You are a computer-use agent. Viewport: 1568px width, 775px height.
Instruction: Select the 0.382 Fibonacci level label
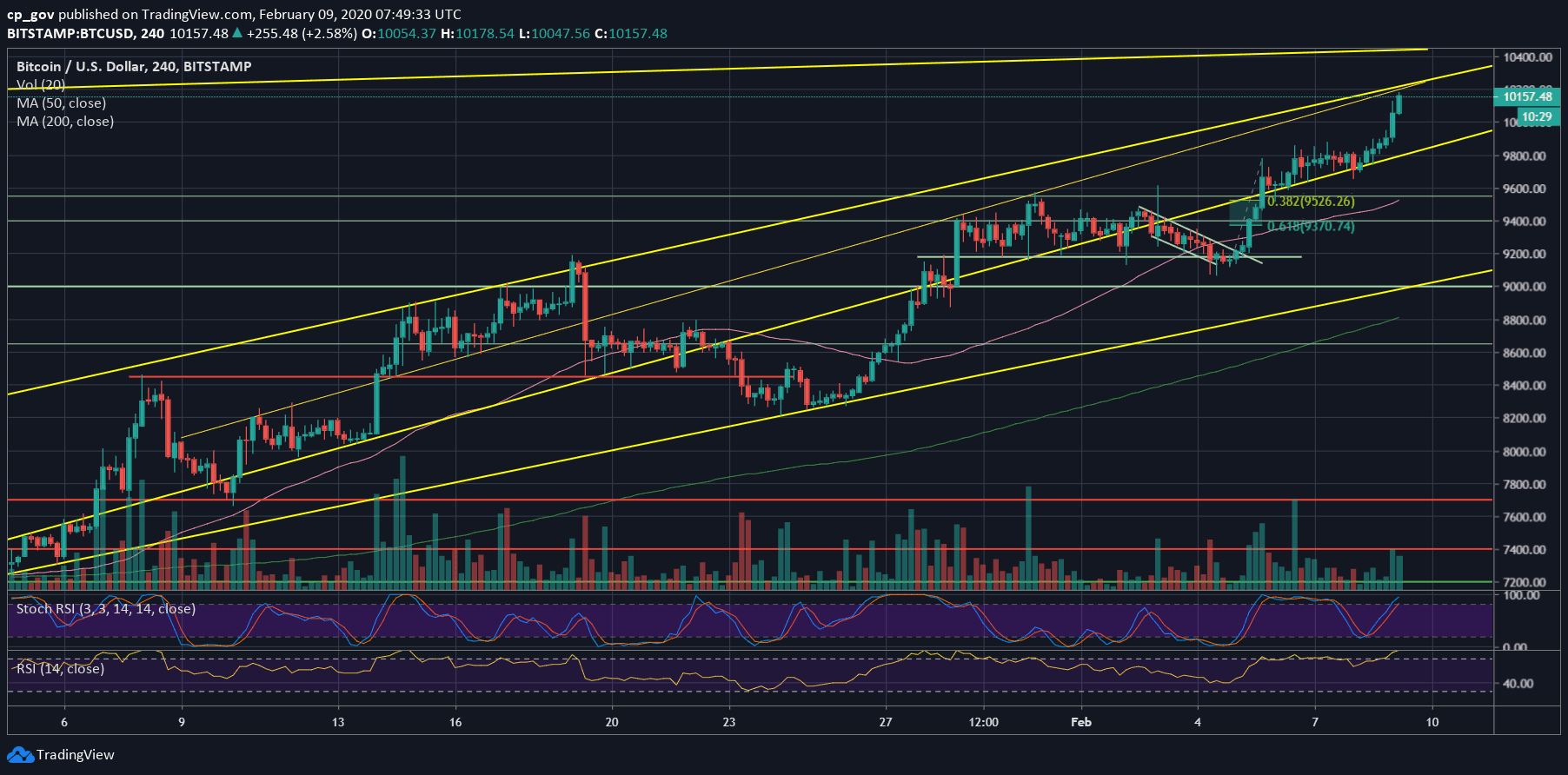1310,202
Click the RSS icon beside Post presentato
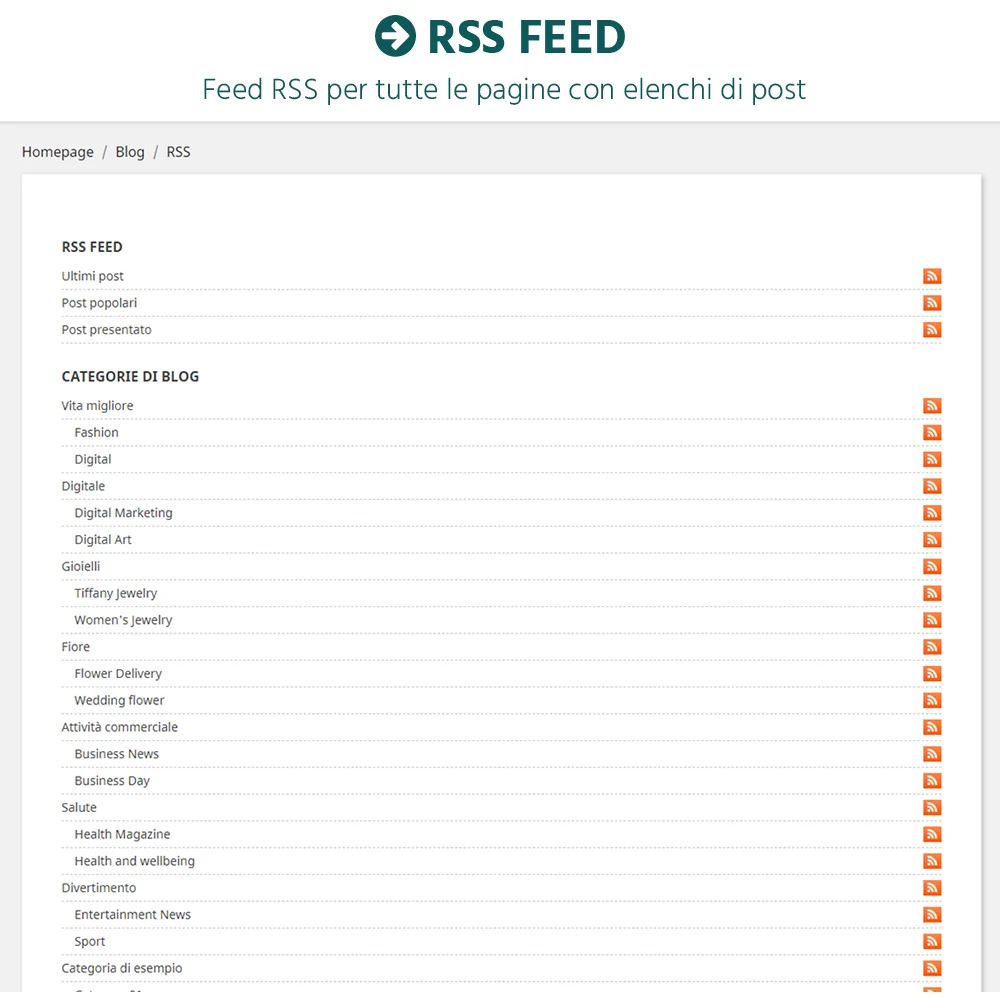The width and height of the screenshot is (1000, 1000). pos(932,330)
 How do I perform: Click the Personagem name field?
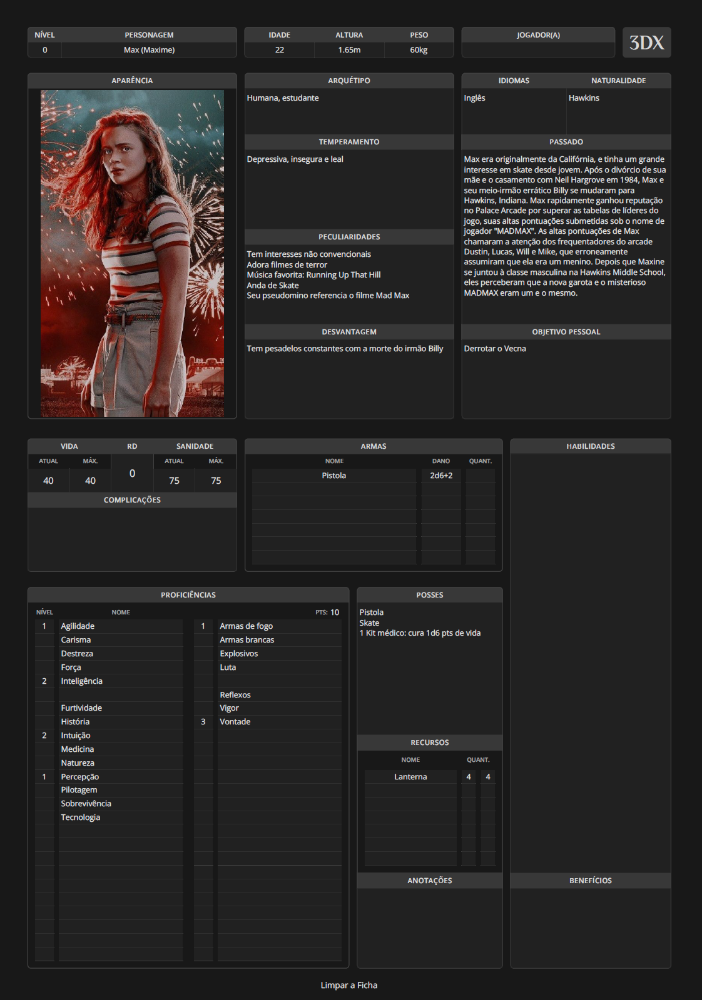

^^^^

TO DO:
Each line of the data should be printed again exactly. Please leave pictures out.

RESPONSE:
You are a computer-use agent. Viewport: 1568px width, 775px height.
Instruction: Select the 0.382 Fibonacci level label
1310,202
Click the RSS icon beside Post presentato
The width and height of the screenshot is (1000, 1000). pos(932,330)
 How do I perform: Click the Personagem name field?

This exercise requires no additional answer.